日銀短観から見る日本経済の現状と先行き①

皆さん、こんにちは。
フォーサイト証券外務員講師の伊藤です。

今回は、日銀短観から見る日本経済の現状と先行きについて解説します。

■日銀短観を見ることで現状と先行きの確認が可能
 日本銀行は2023年12月13日に、日銀短観(2023年12月調査)の結果を公表しました。日銀短観は、全国企業短期経済観測調査のことをいい、日本銀行が全国の企業動向を正確に把握し、金融政策の適切な運営を行うことを目的としています。企業規模に応じて、製造業、非製造業の状況を確認することができます。
 特に有名な指標が業況判断DIです。この業況判断DIは、良いと回答した企業から悪いと回答した企業を差し引くことで求められており、この数値を追うことで景況感が改善しているのか悪化しているのかを確認することができます。今回は、大企業の景況感を確認していきましょう。
 2023年12月の結果は、大企業の業況判断DIは製造業が3四半期連続改善、非製造業で7四半期連続改善と継続して景気が回復していることが判明しました。

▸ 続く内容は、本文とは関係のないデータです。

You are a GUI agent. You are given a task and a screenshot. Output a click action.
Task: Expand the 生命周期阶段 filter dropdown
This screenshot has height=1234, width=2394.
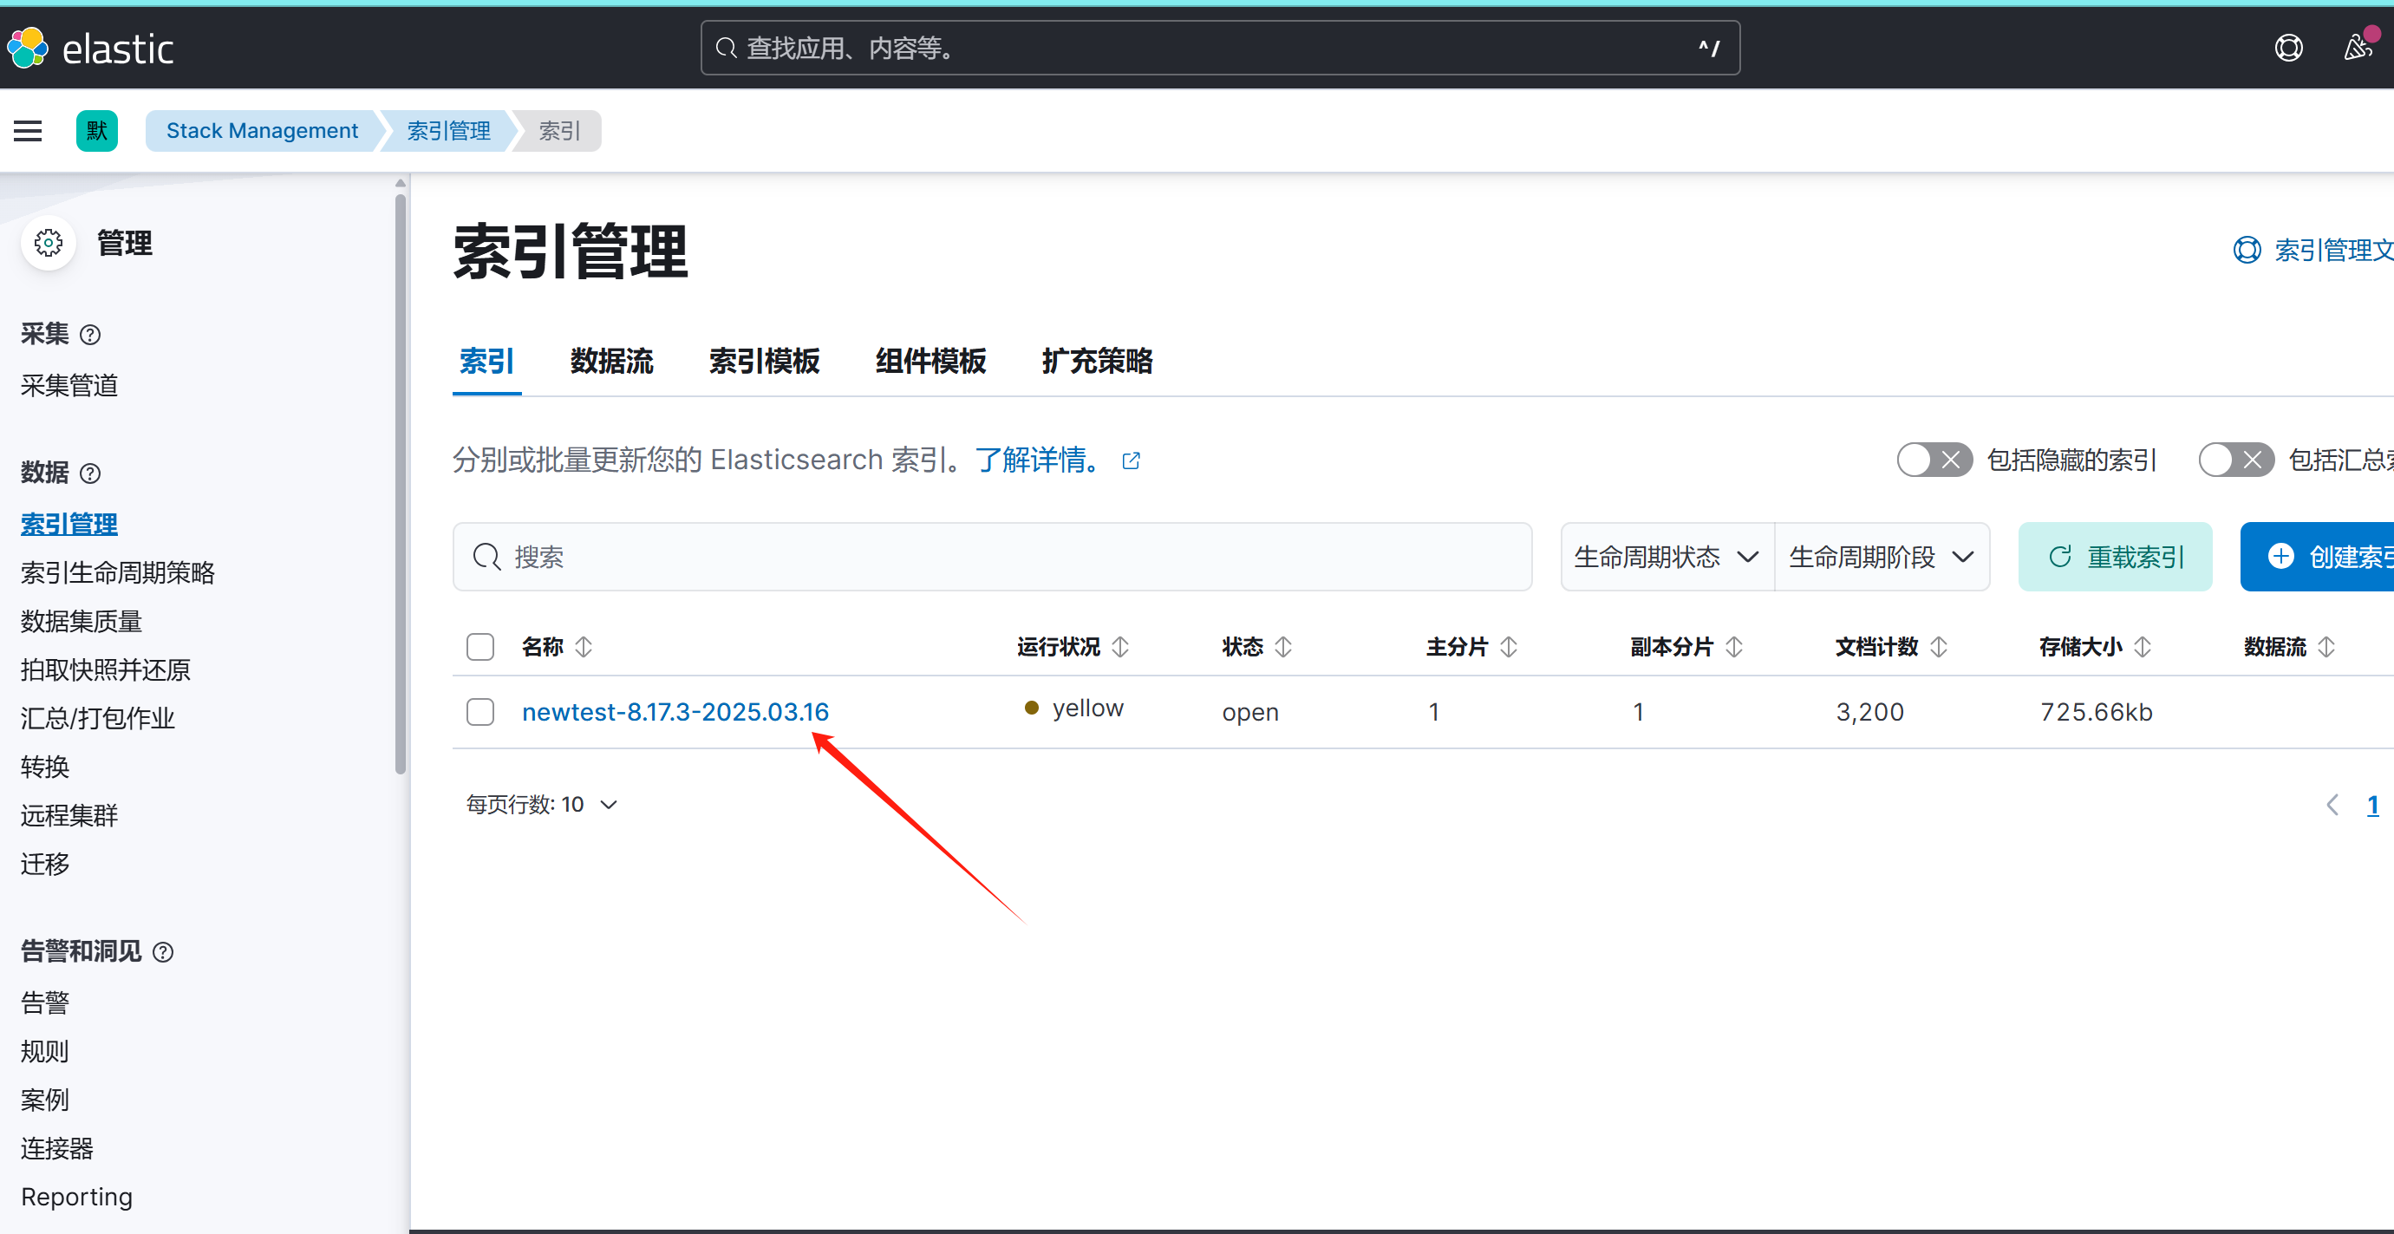[x=1881, y=558]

大企業製造業は、前回の9月調査から3ポイント改善し+12となり、大企業非製造業も3ポイント改善し+30となりました。特に非製造業の調子が良いことがわかります。
 それではなぜ景気が回復しているのでしょうか。製造業では、エネルギー価格が下落したことによる交易条件の改善や、自動車などの生産が堅調であること、半導体不足の解消による生産持ち直しなどを理由に挙げることができます。一方、大企業非製造業は、インバウンド需要の回復やペントアップ需要に伴う行楽需要の回復などが大きな要因と考えられます。特に、宿泊・飲食サービスや対個人サービスといった対面型のサービス業の回復が鮮明です。

続きは次回に。

<演習>
一種・二種受験者、いずれも解いてみてください。

次の問題に答えなさい。○✕問題

【問題1】
日本銀行が国債の買入れを行うことで市場に出回る資金量が増加することは、一般に、市場金利の上昇要因となる。

<解答> ×
日本銀行が国債の買入れを行うことで市場に出回る資金量が増加することは、一般に、市場金利の下落要因となります。